Requirements: Turn the lines of the entries below into a numbered list, leaving out any blank lines.

Task material:
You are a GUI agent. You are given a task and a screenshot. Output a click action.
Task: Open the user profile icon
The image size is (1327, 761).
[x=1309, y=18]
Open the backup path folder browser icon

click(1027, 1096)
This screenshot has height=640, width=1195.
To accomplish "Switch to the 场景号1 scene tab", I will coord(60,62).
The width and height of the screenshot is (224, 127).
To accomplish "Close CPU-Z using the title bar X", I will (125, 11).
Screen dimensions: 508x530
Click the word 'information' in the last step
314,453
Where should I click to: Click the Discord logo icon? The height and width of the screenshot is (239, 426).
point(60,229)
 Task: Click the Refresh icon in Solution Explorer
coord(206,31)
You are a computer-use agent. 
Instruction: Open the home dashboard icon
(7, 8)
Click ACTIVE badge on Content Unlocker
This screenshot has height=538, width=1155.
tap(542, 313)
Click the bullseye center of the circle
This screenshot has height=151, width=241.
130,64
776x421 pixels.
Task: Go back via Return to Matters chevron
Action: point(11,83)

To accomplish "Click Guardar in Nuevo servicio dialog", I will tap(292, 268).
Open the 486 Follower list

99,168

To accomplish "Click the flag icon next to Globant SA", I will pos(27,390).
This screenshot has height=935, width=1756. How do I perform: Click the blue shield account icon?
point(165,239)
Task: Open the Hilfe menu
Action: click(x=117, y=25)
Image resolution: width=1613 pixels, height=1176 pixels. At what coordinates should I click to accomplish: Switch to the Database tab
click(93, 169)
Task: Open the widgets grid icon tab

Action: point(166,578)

Reply:
1. You are a GUI agent. You are given a task and a screenshot. Output a click action.
2. Task: Open the user profile icon
3. The image size is (1327, 761).
4. [x=1309, y=18]
5. Open the backup path folder browser icon
6. click(1027, 1096)
7. This screenshot has height=640, width=1195.
8. To accomplish "Switch to the 场景号1 scene tab", I will coord(60,62).
9. The width and height of the screenshot is (224, 127).
10. To accomplish "Close CPU-Z using the title bar X", I will (125, 11).
11. Screen dimensions: 508x530
12. Click the word 'information' in the last step
13. 314,453
14. Where should I click to: Click the Discord logo icon? The height and width of the screenshot is (239, 426).
15. point(60,229)
16.  Task: Click the Refresh icon in Solution Explorer
17. coord(206,31)
18. You are a computer-use agent. 
19. Instruction: Open the home dashboard icon
20. (7, 8)
21. Click ACTIVE badge on Content Unlocker
22. This screenshot has height=538, width=1155.
23. tap(542, 313)
24. Click the bullseye center of the circle
25. This screenshot has height=151, width=241.
26. 130,64
27. 776x421 pixels.
28. Task: Go back via Return to Matters chevron
29. Action: point(11,83)
30. To accomplish "Click Guardar in Nuevo servicio dialog", I will tap(292, 268).
31. Open the 486 Follower list
32. 99,168
33. To accomplish "Click the flag icon next to Globant SA", I will pos(27,390).
34. This screenshot has height=935, width=1756. How do I perform: Click the blue shield account icon?
35. point(165,239)
36. Task: Open the Hilfe menu
37. Action: click(x=117, y=25)
38. Image resolution: width=1613 pixels, height=1176 pixels. At what coordinates should I click to accomplish: Switch to the Database tab
39. click(93, 169)
40. Task: Open the widgets grid icon tab
41. Action: point(166,578)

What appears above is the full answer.